任务目标: 请把记录中从含有“Screen dimensions: 933x934”的那一行到记录末尾的各行重新写出（首尾两行都包括），其中的要求原样保留，答案里的每个坐标数值一律平移136。输出中不要放入图片。

已存记录:
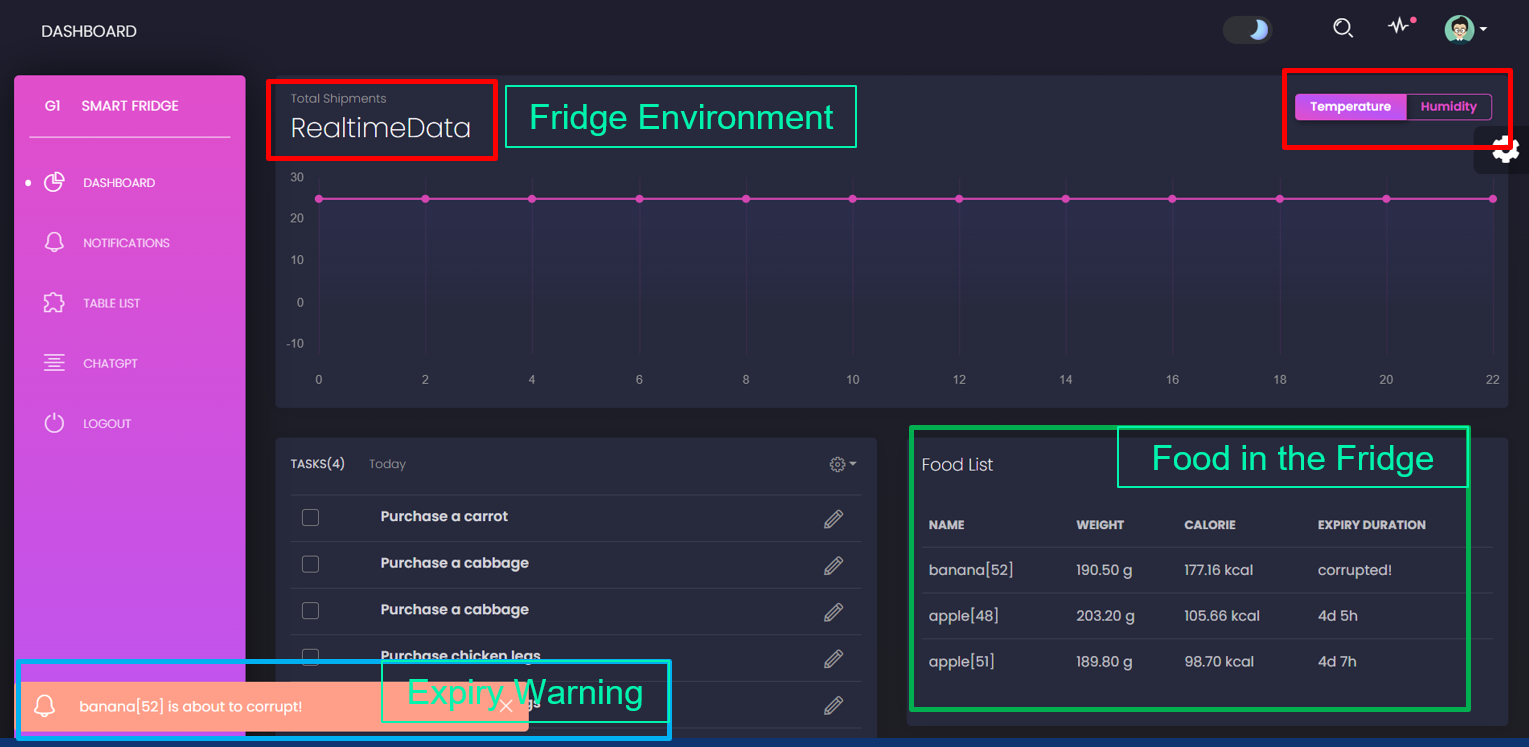Click pencil icon for Purchase a carrot
Image resolution: width=1529 pixels, height=747 pixels.
(833, 518)
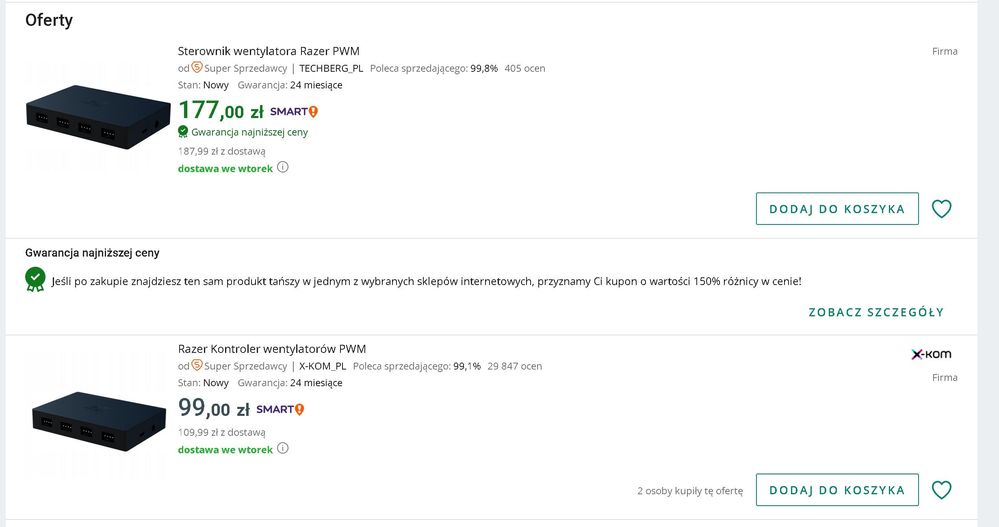Click X-KOM brand logo
This screenshot has height=527, width=999.
coord(931,354)
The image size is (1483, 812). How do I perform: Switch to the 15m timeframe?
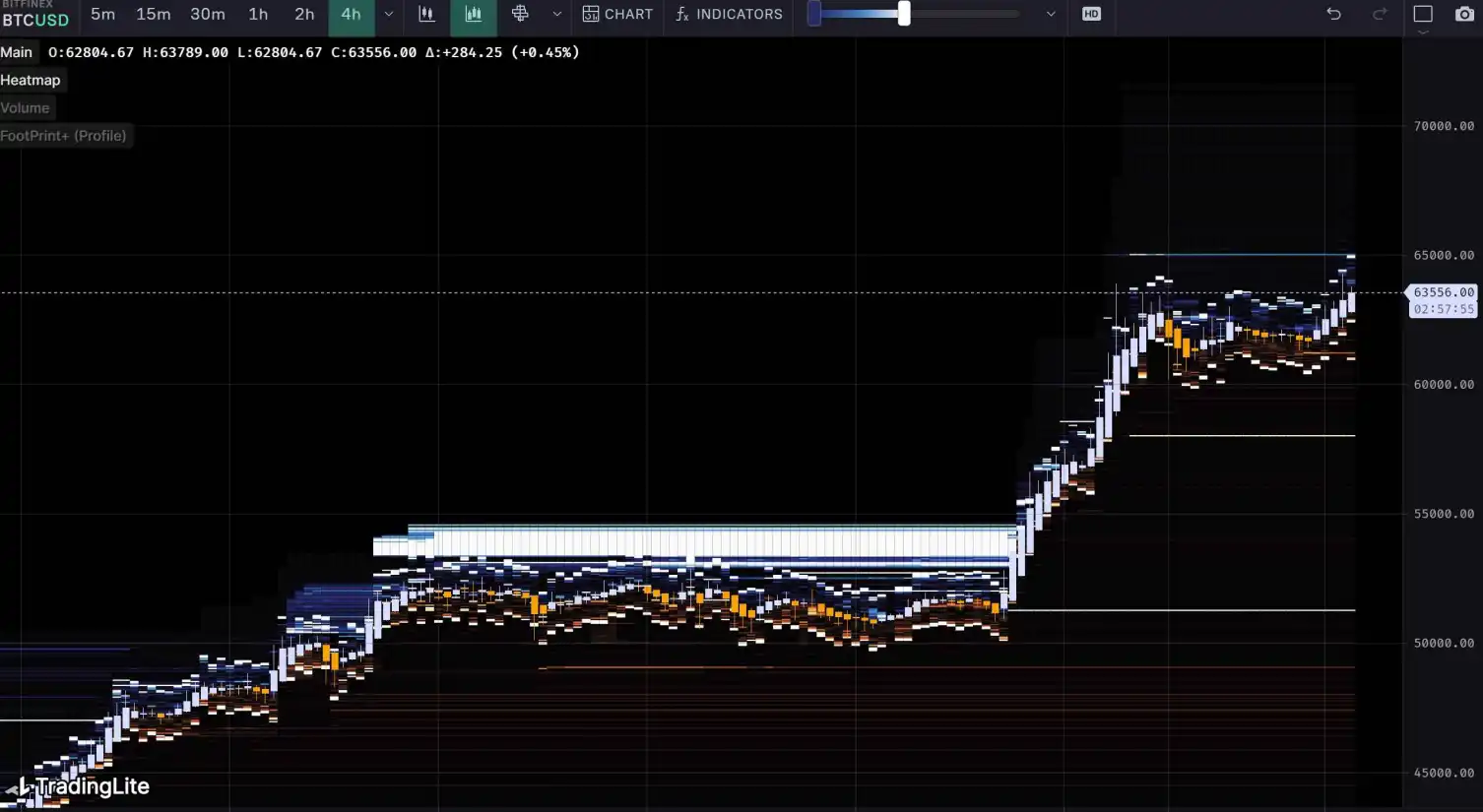tap(153, 14)
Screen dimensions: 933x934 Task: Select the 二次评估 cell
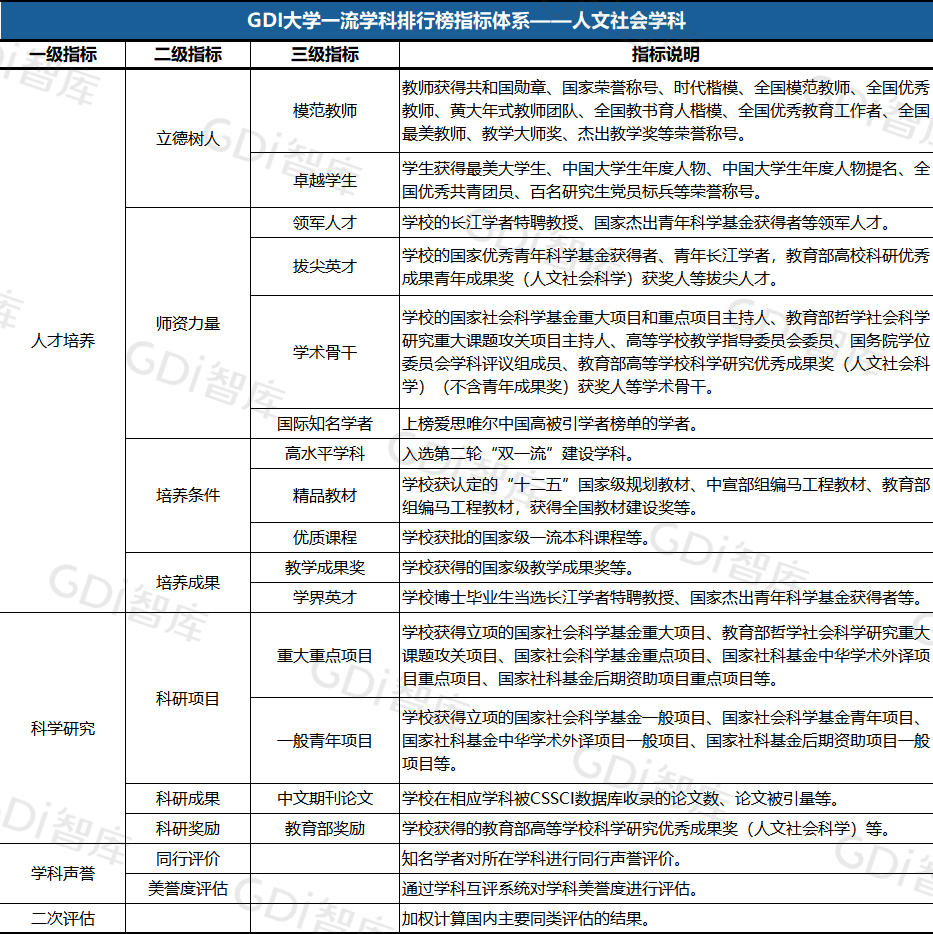pos(63,918)
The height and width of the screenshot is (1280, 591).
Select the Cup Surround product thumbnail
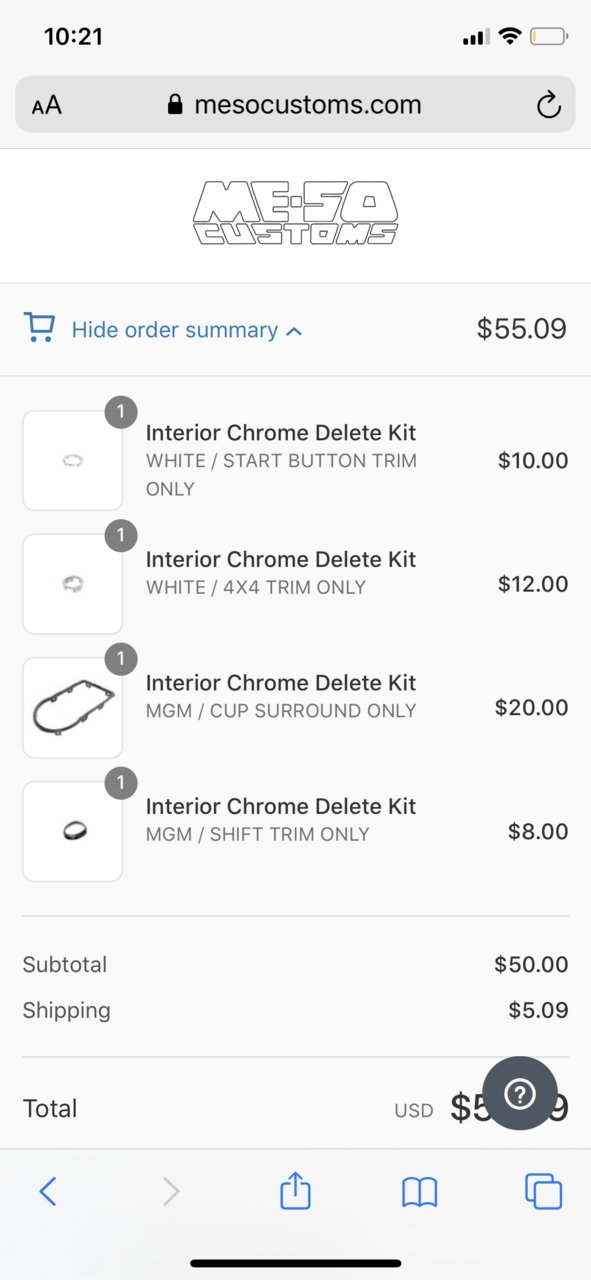(73, 708)
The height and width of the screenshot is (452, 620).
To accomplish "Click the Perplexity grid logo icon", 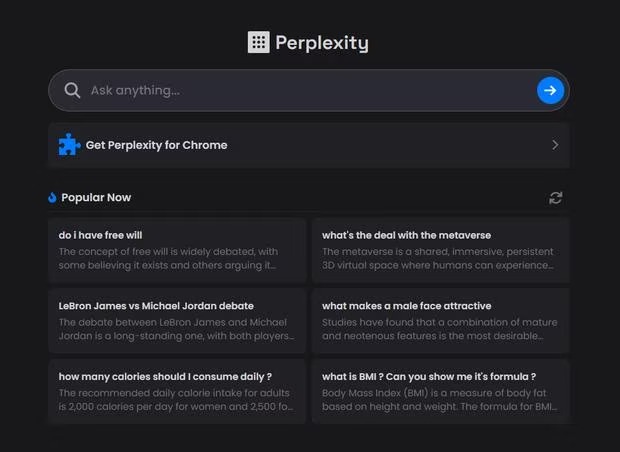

结果:
Screen dimensions: 933x934 Task: Select the 二次评估 cell
pos(199,1054)
The height and width of the screenshot is (1280, 591).
Select the Cup Surround product thumbnail
(209, 844)
The height and width of the screenshot is (452, 620).
To accomplish "Click the Perplexity grid logo icon", 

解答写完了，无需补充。